Search code examples
scalahadoophbasenosql-aggregationnosql

How to count all rows on Hbase table using Scala


we can count all rows, using hbase shell with this command : count 'table_name', INTERVAL=> 1 or just simple count 'table_name.

But How to do this using Scala Programming ?


Solution

  • Although I have done with java client for Hbase, I researched and found out the below.. Java way code snippet :

    You can use KeyOnlyFilter() to get only Keys of the rows. and then loop like below..

       for (Result rs = scanner.next(); rs != null; rs = scanner.next()) {
            number++;
        }
    

    like above you can use the below scala hbase example..

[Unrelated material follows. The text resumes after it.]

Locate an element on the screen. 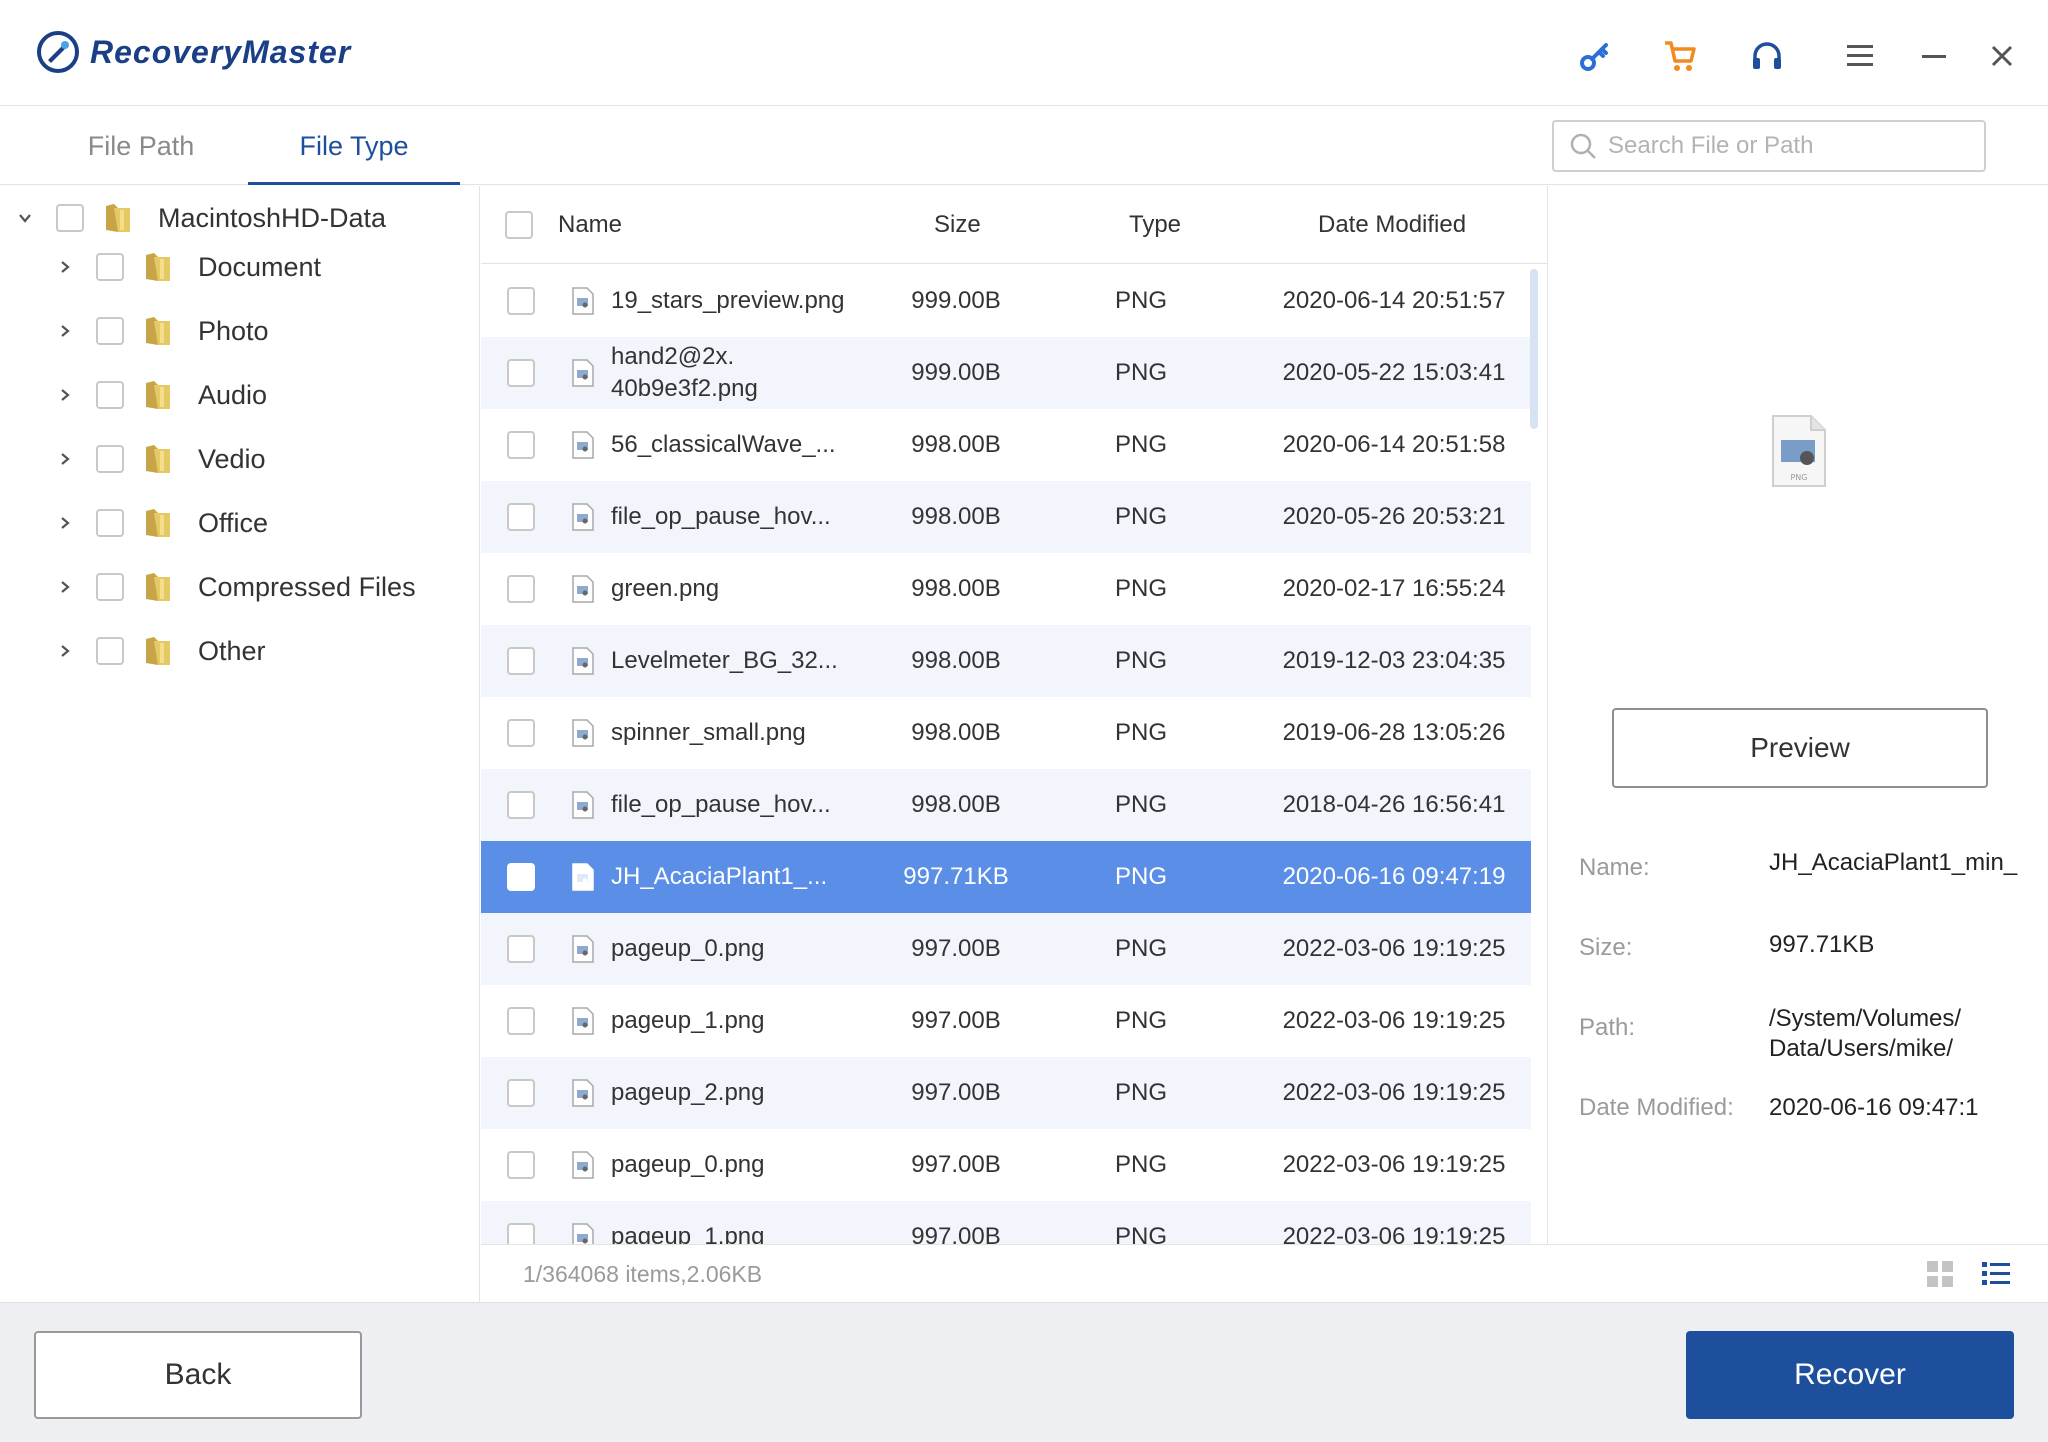 This screenshot has height=1442, width=2048. file-name: pageup_1.png is located at coordinates (688, 1020).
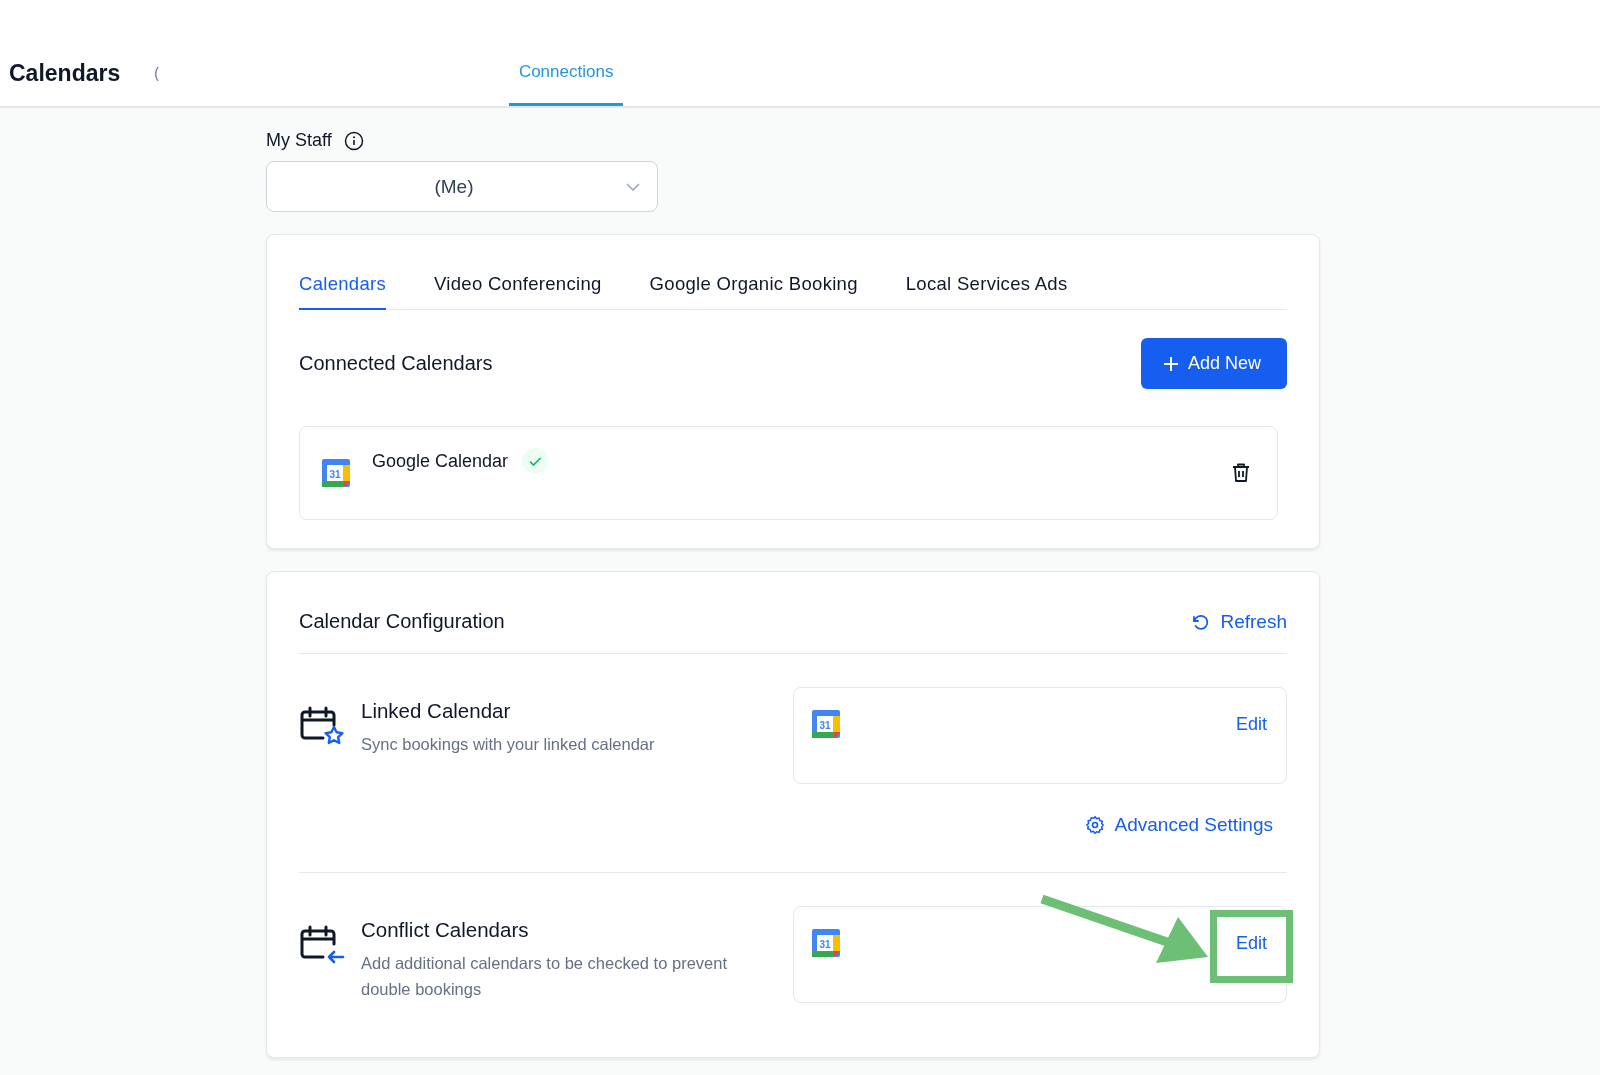 This screenshot has width=1600, height=1075. I want to click on row-title: Conflict Calendars, so click(446, 930).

    Please look at the Java API. Adaptation to scala should be relatively easy. The example below shows part of the sample Java code adapted to scala:

    import org.apache.hadoop.hbase.HBaseConfiguration
    import org.apache.hadoop.hbase.client.{HBaseAdmin,HTable,Put,Get}
    import org.apache.hadoop.hbase.util.Bytes
    
    
    val conf = new HBaseConfiguration()
    val admin = new HBaseAdmin(conf)
    
    // list the tables
    val listtables=admin.listTables() 
    listtables.foreach(println)
    
    // let's insert some data in 'mytable' and get the row
    
    val table = new HTable(conf, "mytable")
    
    val theput= new Put(Bytes.toBytes("rowkey1"))
    
    theput.add(Bytes.toBytes("ids"),Bytes.toBytes("id1"),Bytes.toBytes("one"))
    table.put(theput)
    
    val theget= new Get(Bytes.toBytes("rowkey1"))
    val result=table.get(theget)
    val value=result.value()
    println(Bytes.toString(value))
    

    However as an additional information(and best way than java or scala) please see below

    RowCounter is a mapreduce job to count all the rows of a table. This is a good utility to use as a sanity check to ensure that HBase can read all the blocks of a table if there are any concerns of metadata inconsistency. It will run the mapreduce all in a single process but it will run faster if you have a MapReduce cluster in place for it to exploit.

    $ hbase org.apache.hadoop.hbase.mapreduce.RowCounter <tablename>
    
    Usage: RowCounter [options] 
        <tablename> [          
            --starttime=[start] 
            --endtime=[end] 
            [--range=[startKey],[endKey]] 
            [<column1> <column2>...]
        ]